PROBLEMS TO WORK ON:
1) In the passage on early-onset bipolar disorder, what share of children with a research diagnosis of bipolar disorder never received any consensus recommended treatment over the 8-year follow-up?
2) Continue the passage on early-onset bipolar disorder in the United States from its last sentence.

Start of SOURCE PASSAGE

Earlier Recognition of Children in the United States at High Risk for Early-Onset Bipolar Disorder

Recent data indicate that in the United States, youngsters are at a higher risk of a childhood-onset (<13 years of age) bipolar disorder and its related conditions and comorbidities than those from Canada, the Netherlands, Germany, and multiple other European countries (Post et al, 2017). This appears based to a large extent on a greater burden of multiple generation genetic vulnerability and increases in adversity in childhood, possibly along with a host of other variables including poor diet, obesity, and the like. Early-onset illness is associated with a longer duration of delay to first treatment, and both early onset and treatment delay are risk factors for a poor outcome in adulthood (Post et al, 2017, 2010). Much of the current treatment of childhood-onset bipolar disorder leaves much to be desired. For example, Geller et al (2010) reported that 37% of the children (average age 11 years) with a bona fide research diagnosis of bipolar disorder never received any of the consensus recommended treatments over an 8-year follow-up in the community. Those who did receive lithium did the best and had the highest rates of remission.

We are not necessarily suggesting greater use of lithium in children with bipolar disorder the United States, even though recent studies confirm its efficacy in mania (Findling et al, 2015), as the necessary comparative studies have not been performed to inform optimal treatment. For example, Geller et al (2012) found superiority of an atypical antipsychotic over either lithium or valproate in childhood bipolar disorder. Nonetheless, better recognition of the substantial incidence of childhood-onset bipolar disorder in the United States and earlier initiation of appropriate psychosocial (Miklowitz et al, 2013) and pharmacological treatment may be life saving.

End of SOURCE PASSAGE
Start of PROVIDED MATERIAL

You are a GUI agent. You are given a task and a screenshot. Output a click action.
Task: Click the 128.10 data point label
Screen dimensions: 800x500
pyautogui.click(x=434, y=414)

End of PROVIDED MATERIAL

RESULTS FOR EACH TASK:
1) 37%

2)
Lithium is underutilized in the treatment of bipolar disorder, especially in the United States compared with the Netherlands and Germany (Post et al, 2011), and likely many other European countries. Disappointingly, Baldessarini et al (2007) revealed in 7760 adults with a new-onset bipolar disorder diagnosis in a general practice in the United States that patients were rarely treated with lithium (7.5%), any mood stabilizer (24.6%), or an antipsychotic (10.7%), but were given antidepressants, which are not recommended, 49.8% of the time. In an epidemiological survey, 80% of adolescents meeting criteria for a bipolar spectrum disorder were not in treatment of any kind (Merikangas et al, 2010).

We do not know for sure whether greater use of lithium in adults with bipolar disorder in the United States would help render the illness more benign, but it is clear that early expert treatment is a good place to start (Kessing et al, 2013, 2014). In concert with new treatment research and public health efforts, it is hoped that early recognition and treatment may begin to ameliorate some of the devastation of multigenerational transmission of bipolar disorder in the United States and around the world. It would appear that greater consideration of the use of lithium for prevention of unipolar and bipolar disorder and their associated high risks of suicide and increased medical mortality is indicated. This is a message that Mogens Schou promulgated throughout his extraordinary clinical and scientific career, and now even more data exist to support this conclusion.

Funding and disclosure

RMP declares no conflict of interest that is directly pertinent to the topic of this article, although he has been a speaker for Astra Zeneca, Sunovion, Validus, and Takeda in the past year.